Pazartesi, Nisan 20, 2009
Pazartesi, Nisan 06, 2009
Terrible Two* veya "olmaz adam"
*Korkunç İki: Pedagogların "ilk ergenlik" de dediği 2 yaş civarında çocuklarda gelişen huysuzluk, sınırları test etme, ağlama krizleri, herşeye olmaz deme, herşeyin kendisinin olmasını isteme ve benzeri şekillerde kendisini belli eden gelişme dönemi.
Aslında o kadar da korkunç değil. Belki Poyraz şimdilik tam o döneme girmedi, ya da ben hazırlıklı idim. Yani bir farklılık, bir komedi ve laf ebeliği kesinlikle var. Ama kriz yaratacak bir durum yok (tahtaya vurun :)), bilmişlik had safhada ama bundan şikayetçi değilim :)
Bu sabah aramızda geçen bir diyalogu aktarayım, varın gerisini siz düşünün...
Sabah saat 07:30. Beyefendi cebren ve hile ile yanımıza gelmiş, aramıza girmiş.

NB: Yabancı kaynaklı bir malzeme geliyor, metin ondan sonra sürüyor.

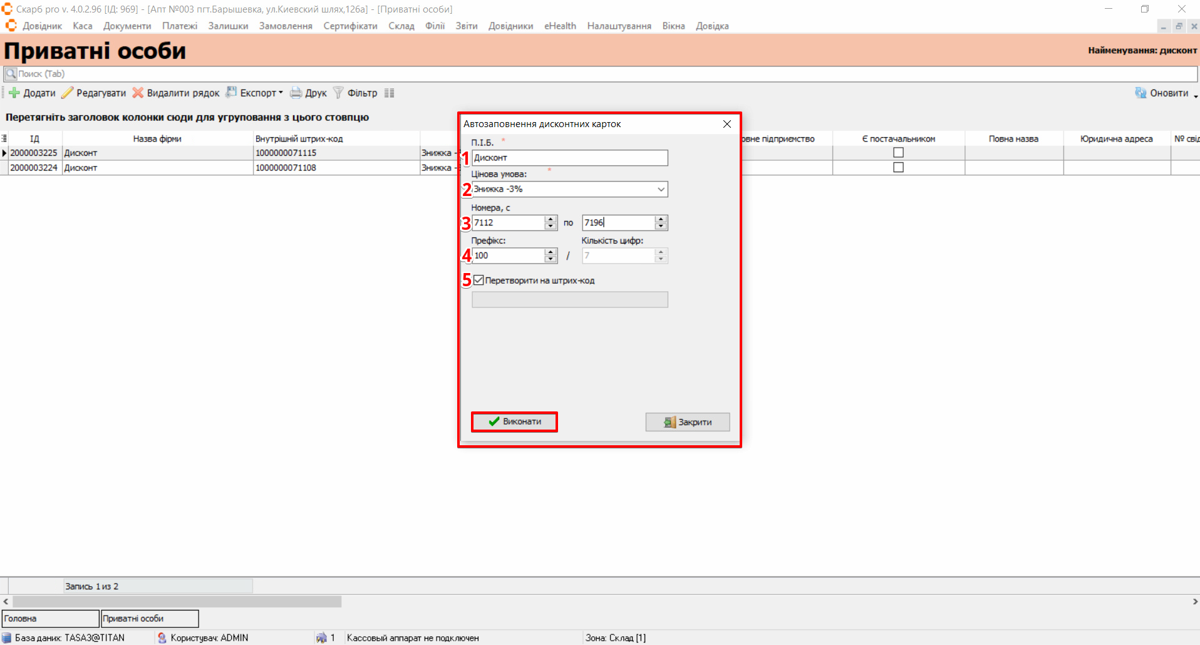Click the Delete row (Видалити рядок) icon
Screen dimensions: 1200x645
(x=138, y=93)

Ben uyuyorum. Poyraz efendi uyanmış.
- (acıklı bir sesle) anne ben ağladım
-(duymamazlıktan geliyorum)
- (daha acıklı bir sesle) annecim ben ağladım ama
- annecim sen hep ağlıyorsun ama artık seni ciddiye alamıyorum ki...
- Bebekler ağlar ama....
- (kısa bir şaşkınlıktan sonra gülmemek için kendimi zor tutarak) oğlum sen bebek değilsin ki, kocaman çocuk oldun artık.
- ... (kafası karıştı)
- dur bekle ben sana süt getireyim
- sütü bebekler içer, ben kocaman çocuk oldum
- (ya sabır...) Sütü herkes içer, ben de içiyorum, baban da...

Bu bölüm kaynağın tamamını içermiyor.